En el periódico El Vocero del día de hoy (15 de febrero de 2008) el gobernador Anibal Acevedo Vilá culpó a los economistas de ser los responsables de imponer el IVU, cuando declaro lo siguiente “Todos esos economistas y todos esos grupos los que llevaron al país a adoptar el IVU bajo una teorías que no se dieron en la práctica”. Al leer este comentario infundado tuve que reaccionar de inmediato. Le recuerdo al gobernador que la razón que se dió para imponer el IVU era para aliviar la crisis en el presupuesto del gobierno. Ante la falta de fondos para pagarle los salarios a los empleados del sector público, el gobernador obligó a la legislatura a aprobar un IVU del 7%, aun cuando la legislatura deseaba aprobar y creyó aprobar un IVU del 5.5%.
En cualquier texto de Macroeconomía se señala los efectos negativos de la imposición de un impuesto. Los impuestos disminuyen el ingreso disponible de los consumidores, por lo que provoca una disminución en la demanda agregada, Por lo tanto, la imposición de impuestos tiende a provocar una recesión. Si además añadimos la gran cantidad de cierres de fábricas, es claro que hubo un doble ataque a los ingresos de miles de trabajadores. Bajo este escenario es claro la pérdida de confianza de los consumidores.
El Gobierno debió haber tomado medidas para reducir el gasto del gobierno, bajar la contribución sobre ingresos de forma agresiva y reducir la excesiva reglamentación gubernamental que impide el desarrollo económico. Sr. Gobernador, no es culpa de los economistas que su administración no haya tomado las medidas apropiadas para mejorar nuestra economía. La receta para aliviar nuestra economía es sencilla:
- Reducir el gasto del gobierno. Eliminar la excesiva burocracia que impera en varias agencias del gobierno, particularmente el Departamento de Educación.
- Reducir las tasas contributivas sobre el ingreso de los trabajadores. Los asalariados están llevando una carga excesiva para mantener ese elefante blanco que se llama “Gobierno de Puerto Rico”
- Reducir el tiempo que requiere una empresa obtener respuestas de las solicitudes de permisos para proyectos de inversión privada. La economía esta en una recesión, mientras que las agencias reguladoras (ARPE, Junta de Planificación, Junta de Calidad Ambiental, etc.) se toman su santa calma en analizar las solicitudes de permisos. Esta tardanza congela el gasto de inversión privada y la creación de empleos en el sector privado.
- Limitar la actividad de protesta de grupos “ambientalistas” que perjudican la imagen y estabilidad económica del país. Existen procesos legales para protestar y hacer llegar su oposición a las acciones tomadas por diversas corporaciones. La desobediencia civil tiene un alto costo, por la externalidad que genera al perjudicar la imagen que se proyecta en el resto del mundo. Estas acciones reducen la inversión externa tan necesaria en un país donde no abunda el capital.

* _Información de origen_
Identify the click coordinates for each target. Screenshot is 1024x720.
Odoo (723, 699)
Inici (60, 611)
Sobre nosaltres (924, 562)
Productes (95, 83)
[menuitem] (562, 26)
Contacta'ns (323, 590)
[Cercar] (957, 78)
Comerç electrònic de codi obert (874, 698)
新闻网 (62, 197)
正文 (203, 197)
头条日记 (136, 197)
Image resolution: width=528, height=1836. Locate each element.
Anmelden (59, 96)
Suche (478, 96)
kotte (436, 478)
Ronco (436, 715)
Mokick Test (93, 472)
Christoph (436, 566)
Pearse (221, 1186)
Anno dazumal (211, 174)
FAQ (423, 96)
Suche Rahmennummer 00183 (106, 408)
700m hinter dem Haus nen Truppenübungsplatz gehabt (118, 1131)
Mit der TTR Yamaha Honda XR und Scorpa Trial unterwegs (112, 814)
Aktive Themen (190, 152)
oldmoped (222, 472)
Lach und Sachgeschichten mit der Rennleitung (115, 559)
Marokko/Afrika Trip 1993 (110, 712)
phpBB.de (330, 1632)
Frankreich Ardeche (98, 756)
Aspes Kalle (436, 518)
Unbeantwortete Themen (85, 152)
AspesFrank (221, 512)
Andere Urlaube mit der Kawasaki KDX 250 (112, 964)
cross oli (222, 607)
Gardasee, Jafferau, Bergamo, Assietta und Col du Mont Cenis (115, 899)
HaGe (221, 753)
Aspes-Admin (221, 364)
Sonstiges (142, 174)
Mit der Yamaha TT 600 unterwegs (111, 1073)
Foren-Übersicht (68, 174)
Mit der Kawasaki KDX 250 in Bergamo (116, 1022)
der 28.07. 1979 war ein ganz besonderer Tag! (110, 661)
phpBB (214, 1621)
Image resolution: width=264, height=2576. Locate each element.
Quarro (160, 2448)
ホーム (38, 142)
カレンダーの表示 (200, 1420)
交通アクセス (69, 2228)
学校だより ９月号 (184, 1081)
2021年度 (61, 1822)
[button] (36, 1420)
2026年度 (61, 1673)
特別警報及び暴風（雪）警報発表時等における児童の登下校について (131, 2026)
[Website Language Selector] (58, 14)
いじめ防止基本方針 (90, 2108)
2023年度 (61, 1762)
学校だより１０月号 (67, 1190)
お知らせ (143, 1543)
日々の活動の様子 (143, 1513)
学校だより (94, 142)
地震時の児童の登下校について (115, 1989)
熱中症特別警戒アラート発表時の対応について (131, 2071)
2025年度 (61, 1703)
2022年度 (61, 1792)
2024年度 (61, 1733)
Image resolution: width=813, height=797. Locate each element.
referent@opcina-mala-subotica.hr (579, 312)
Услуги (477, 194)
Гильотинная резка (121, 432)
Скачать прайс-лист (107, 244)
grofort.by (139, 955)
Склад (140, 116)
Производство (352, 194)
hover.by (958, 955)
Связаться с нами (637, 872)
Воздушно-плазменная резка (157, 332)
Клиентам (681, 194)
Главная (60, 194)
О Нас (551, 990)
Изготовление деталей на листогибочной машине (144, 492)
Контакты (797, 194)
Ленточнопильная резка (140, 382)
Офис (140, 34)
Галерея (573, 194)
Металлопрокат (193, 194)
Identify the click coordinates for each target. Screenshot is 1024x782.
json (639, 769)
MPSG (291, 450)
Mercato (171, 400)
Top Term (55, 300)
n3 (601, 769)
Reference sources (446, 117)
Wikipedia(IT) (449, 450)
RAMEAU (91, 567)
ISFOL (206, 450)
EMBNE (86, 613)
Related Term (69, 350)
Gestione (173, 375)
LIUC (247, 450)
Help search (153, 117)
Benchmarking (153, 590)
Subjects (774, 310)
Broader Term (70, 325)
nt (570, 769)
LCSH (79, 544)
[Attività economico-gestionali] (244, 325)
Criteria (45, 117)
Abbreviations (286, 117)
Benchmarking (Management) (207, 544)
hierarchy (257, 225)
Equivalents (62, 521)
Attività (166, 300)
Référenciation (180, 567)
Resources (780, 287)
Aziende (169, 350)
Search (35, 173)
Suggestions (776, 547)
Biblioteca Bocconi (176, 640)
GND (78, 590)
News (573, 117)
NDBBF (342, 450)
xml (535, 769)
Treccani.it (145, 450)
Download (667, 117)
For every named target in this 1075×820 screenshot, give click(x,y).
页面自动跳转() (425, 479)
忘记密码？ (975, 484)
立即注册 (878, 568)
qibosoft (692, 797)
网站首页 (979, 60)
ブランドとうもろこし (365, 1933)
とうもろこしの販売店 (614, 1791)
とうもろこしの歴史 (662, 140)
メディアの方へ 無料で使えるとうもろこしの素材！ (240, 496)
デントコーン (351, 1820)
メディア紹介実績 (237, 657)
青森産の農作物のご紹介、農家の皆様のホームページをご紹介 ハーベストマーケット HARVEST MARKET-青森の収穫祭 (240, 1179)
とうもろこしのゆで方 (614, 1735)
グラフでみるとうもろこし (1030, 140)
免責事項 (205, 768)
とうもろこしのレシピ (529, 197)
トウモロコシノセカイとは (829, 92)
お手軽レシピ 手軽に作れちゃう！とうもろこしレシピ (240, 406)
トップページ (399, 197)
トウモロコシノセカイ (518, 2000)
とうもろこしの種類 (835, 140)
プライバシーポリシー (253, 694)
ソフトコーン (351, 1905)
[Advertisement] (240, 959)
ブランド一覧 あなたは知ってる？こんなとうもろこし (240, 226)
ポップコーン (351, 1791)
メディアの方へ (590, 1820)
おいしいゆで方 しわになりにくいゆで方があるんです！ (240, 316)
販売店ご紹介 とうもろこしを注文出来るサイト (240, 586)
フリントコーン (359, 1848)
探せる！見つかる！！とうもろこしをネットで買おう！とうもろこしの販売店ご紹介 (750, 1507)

* _Problema a resolver_
Según el fragmento del documento, ¿qué tasa de IVU deseaba aprobar la legislatura? Responde en una sola oración, por favor.

* _Solución del ejercicio_
La legislatura deseaba aprobar un IVU del 5.5%.